When studying the structure and luminescent properties of La-containing glasses, it is necessary to take into account a significant concentration of traces of RE elements (Pr and Nd). At low Pr concentrations (≤0.1 at.%), the luminescence intensity of impurity Nd³⁺ ions upon excitation at a wavelength of 607 nm is even higher than that of the added Pr³⁺ ions despite the difference in concentrations. This phenomenon is a result of the energy level distribution of REIs and the spectral position of the fundamental absorption edge of glass. However, when fractions of a percent of Pr are introduced into the studied glasses, the luminescence intensity of impurity Nd³⁺ ions drops sharply. This effect can be caused by the hetero-ionic cross-relaxation process ⁴F_3/2-⁴I_9/2 (Nd³⁺) → ³H₆-¹D₂ (Pr³⁺). In addition, the Nd³⁺ and Pr³⁺ ions apparently form joint regions of their increased concentration in the glass.

Despite the fact that La₂S₃ with Ga₂S₃ and GeS₂ forms a large region of glass formation, La₂S₃ does not contribute to a decrease in the concentration quenching of the luminescence of the Pr³⁺ ions in these glasses. At the same time, if concentration quenching is not taken into account, then, according to Judd–Ofelt theory calculations, among the studied glass compositions, the highest radiation probability and the shortest radiative lifetime are observed for the composition with the highest content of La₂S₃ and Ga₂S₃.
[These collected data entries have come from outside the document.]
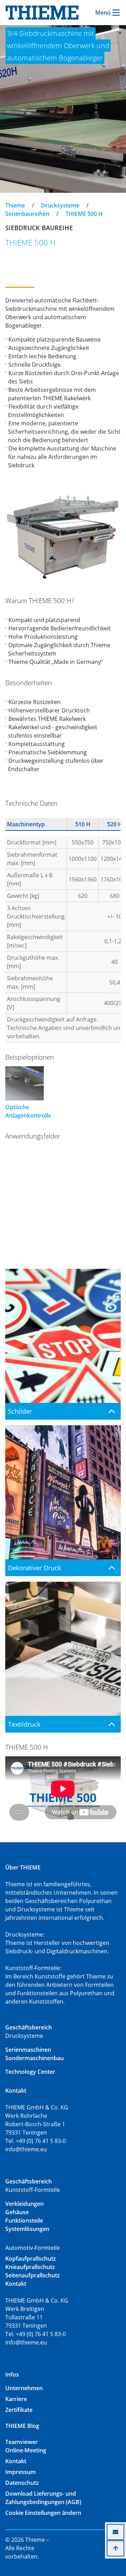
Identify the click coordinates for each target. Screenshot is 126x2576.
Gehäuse (17, 2212)
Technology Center (30, 2072)
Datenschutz (22, 2483)
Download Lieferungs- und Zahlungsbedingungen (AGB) (43, 2498)
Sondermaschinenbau (34, 2058)
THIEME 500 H (84, 214)
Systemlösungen (27, 2229)
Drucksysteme (60, 205)
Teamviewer (21, 2442)
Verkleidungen (24, 2204)
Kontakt (15, 2461)
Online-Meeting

Without taking into account concentration quenching, calculations according to the Judd–Ofelt theory show that among the studied glass compositions, the highest radiation probability and the shortest radiation lifetime are observed for the composition with the highest content of La₂S₃ and Ga₂S₃.

Thus, when developing luminescent materials based on chalcogenide glasses containing La, the following points must be taken into account. Despite the widely cited opinion that the presence of La in glasses promotes the dissolution of other RE elements in them, our findings suggest otherwise. La does not reduce the heterogeneity of the distribution of RE elements in the glass matrix and therefore does not increase the threshold for concentration quenching of luminescence. However, its presence in the glass enhances luminescence intensity. Additionally, the introduction of significant amounts of La introduces traces of Pr and Nd, the presence of which must be taken into account when studying and interpreting luminescent properties.